La naissance de Jésus à Bethléem provoque la réaction d'Hérode qui massacre des enfants innocents. Comment Dieu peut-il laisser passer ça ? Pourquoi le mal ?
Dans un très grand navet, Double Zéro avec Eric et Ramzy, Edouard Baer incarne Le mâle, sorte de méchant absolu, lointain successeur d'Hérode… Il veut annihiler toute la capacité procréatrice de l'humanité pour être le seul homme au monde à pouvoir avoir des enfants. Forcément comme Le mâle est mauvais, il est aussi très laid (Doudou Baer est méconnaissable dans son costume)...
Hérode est le roi de Judée. Il a appris la naissance de Jésus, roi d'Israël. Lisons ce texte pour évoquer un thème sous-jacent : le mal.
Alors Hérode voyant que les mages s’étaient joués de lui entra dans une grande colère
et il envoya tuer tous les enfants qui étaient à Bethléem et dans tout son territoire
depuis l’âge de deux ans et au-dessous
d’après le temps qu’il avait recherché des mages
Alors fut accompli l’oracle du prophète Jérémie disant :
Une voix a été entendue en Rama ̶ des plaintes et des cris lamentables
Rachel pleure ses enfants et elle n’a pas voulu être consolée parce qu’ils ne sont plus.
Hérode veut tuer tous les enfants de Bethléem pour être sûr d'anéantir Jésus. Ce massacre pose une question difficilement audible pour le croyant : comment se fait-il que la naissance de Jésus, Dieu fait homme, puisse s'accompagner de la mort de tant d'innocents ? Comment Celui qui est tout-puissant peut-il tolérer cela ?
Ce cri d'indignation devant la souffrance des enfants innocents qui monte dans le cœur de l'humanité, Fiodor Dostoïevski le place dans la bouche d'Ivan Karamazov :
« Les bourreaux souffriront en enfer, me diras-tu ? Mais à quoi sert ce châtiment puisque les enfants aussi ont eu leur enfer ? D’ailleurs, que vaut cette harmonie qui comporte un enfer ? Je veux le pardon, le baiser universel, la suppression de la souffrance. Et si la souffrance des enfants sert à parfaire la somme des douleurs nécessaires à l’acquisition de la vérité, j’affirme d’ores et déjà que cette vérité ne vaut pas un tel prix. Je ne veux pas que la mère pardonne au bourreau ; elle n’en a pas le droit. Qu’elle lui pardonne sa souffrance de mère, mais non ce qu’a souffert son enfant déchiré par les chiens. Quand bien même son fils pardonnerait, elle n’en aurait pas le droit. [...]
C’est par amour pour l’humanité que je ne veux pas de cette harmonie.

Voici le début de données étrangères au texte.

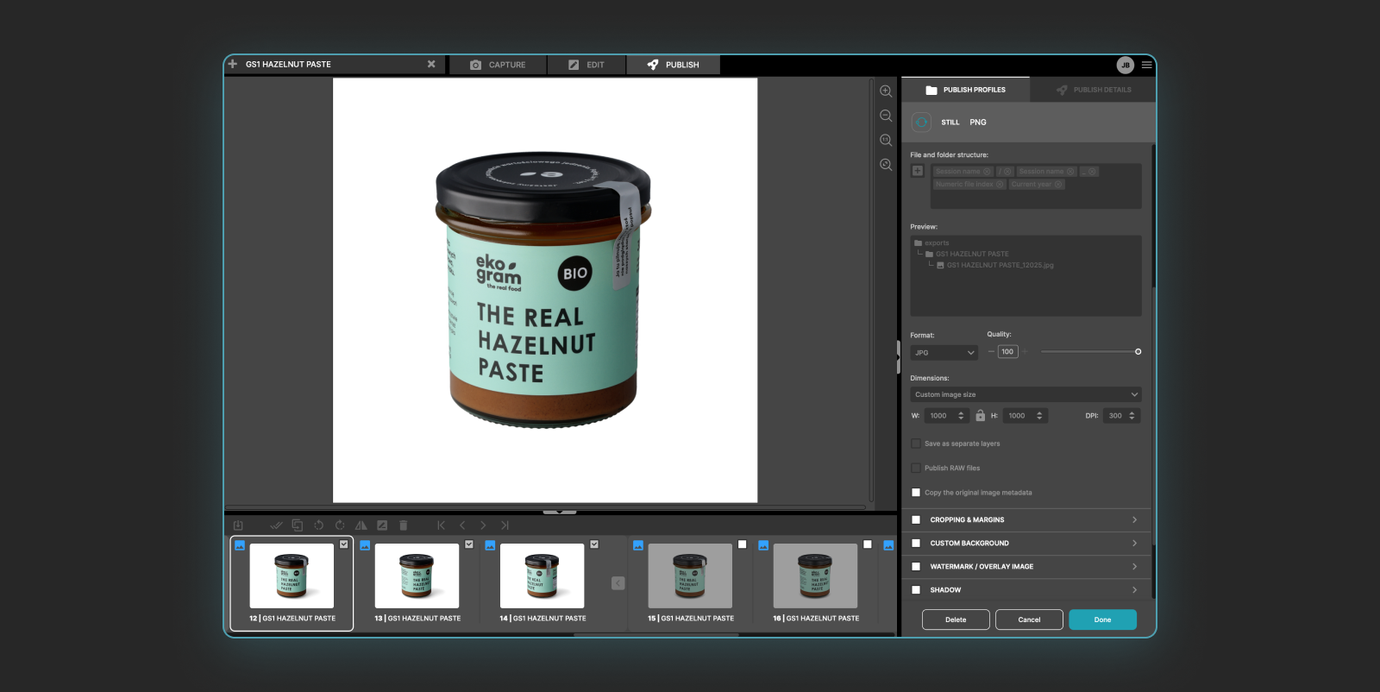Click the zoom in magnifier icon
Image resolution: width=1380 pixels, height=692 pixels.
[x=885, y=91]
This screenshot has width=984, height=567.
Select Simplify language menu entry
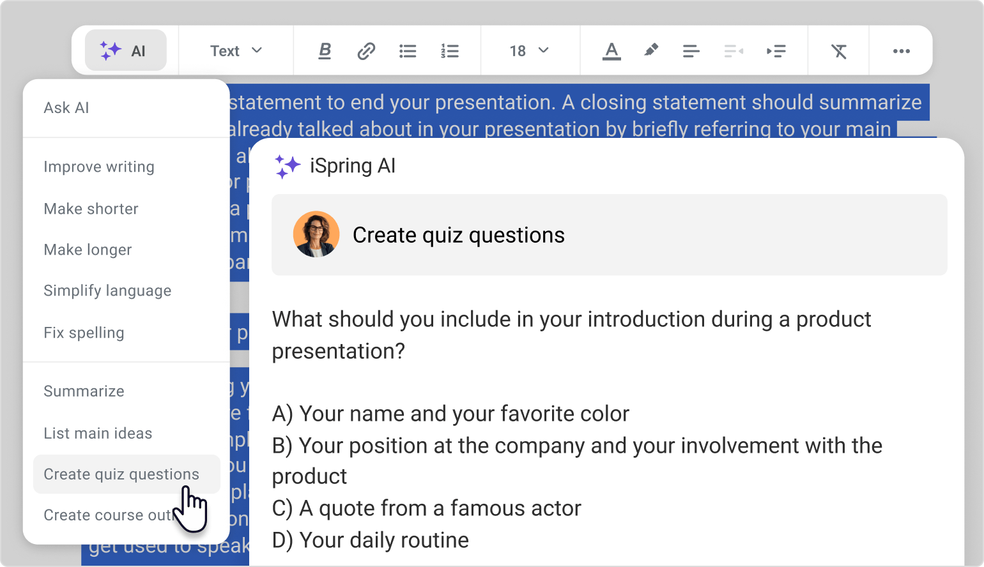(x=107, y=291)
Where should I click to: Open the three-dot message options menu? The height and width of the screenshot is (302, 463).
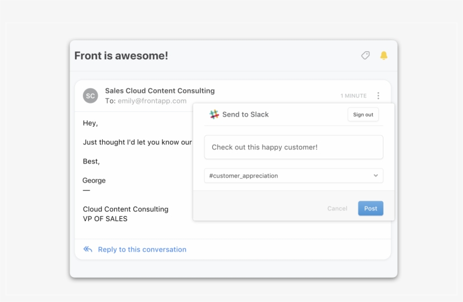378,96
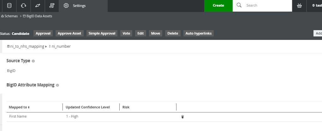This screenshot has width=322, height=131.
Task: Show info for BigID Attribute Mapping
Action: [57, 85]
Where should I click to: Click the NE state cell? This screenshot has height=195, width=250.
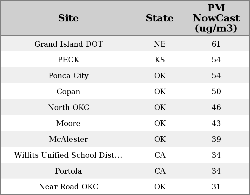[160, 44]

Je préfère garder mes souffrances non rachetées et mon indignation persistante, même si j’avais tort ! D’ailleurs, on a surfait cette harmonie ; l’entrée coûte trop cher pour nous. J’aime mieux rendre mon billet d’entrée. En honnête homme, je suis même tenu à le rendre au plus tôt. C’est ce que je fais. Je ne refuse pas d’admettre Dieu, mais très respectueusement je lui rends mon billet. »
Fiodor Dostoïevski, Les frères Karamazov (1877), Traduction H. Montgault, Paris, Gallimard, 1923
Dans la conférence « Le mal : un défi pour la philosophie et la théologie » qu'il donna à Lausanne en 1985, Paul Ricœur analyse le problème. Selon lui, toute la difficulté réside dans l'impossibilité de tenir ensemble, avec les seuls outils de la logique, les trois propositions suivantes :
En effet, si Dieu est tout-puissant et infiniment bon, pourquoi permettrait-il au mal de se manifester dans le monde et comment tolérer que des innocents — qui plus est des enfants — en souffrent ?
Ce paradoxe provoque une faille logique difficile à accepter pour l'intelligence. L'esprit humain crie sa détresse devant ces questions irrésolues, devant l'absence de solutions qui non seulement satisfassent l'intelligence mais aussi apaisent le cœur.
Dans un premier temps, il est honnête de reconnaître, avec Gabriel Marcel (cité par Jacques Blanchet, Le mal, Archambault, Paris, 2017) :
« Il n'y a pas exactement un problème du mal, qui impliquerait la possibilité d'une solution, mais un mystère du mal. »
Le mal n'est pas seulement un « problème » à résoudre théoriquement. Mais c'est une réalité que chacun rencontre : il peut au moins donner une réponse par sa propre existence.
« Face au mal, on accuse souvent sans agir. Que l’on cherche à le justifier ou que l’on désespère, il se multiplie ; que l’on vive malgré lui sans le justifier ni désespérer, il recule. »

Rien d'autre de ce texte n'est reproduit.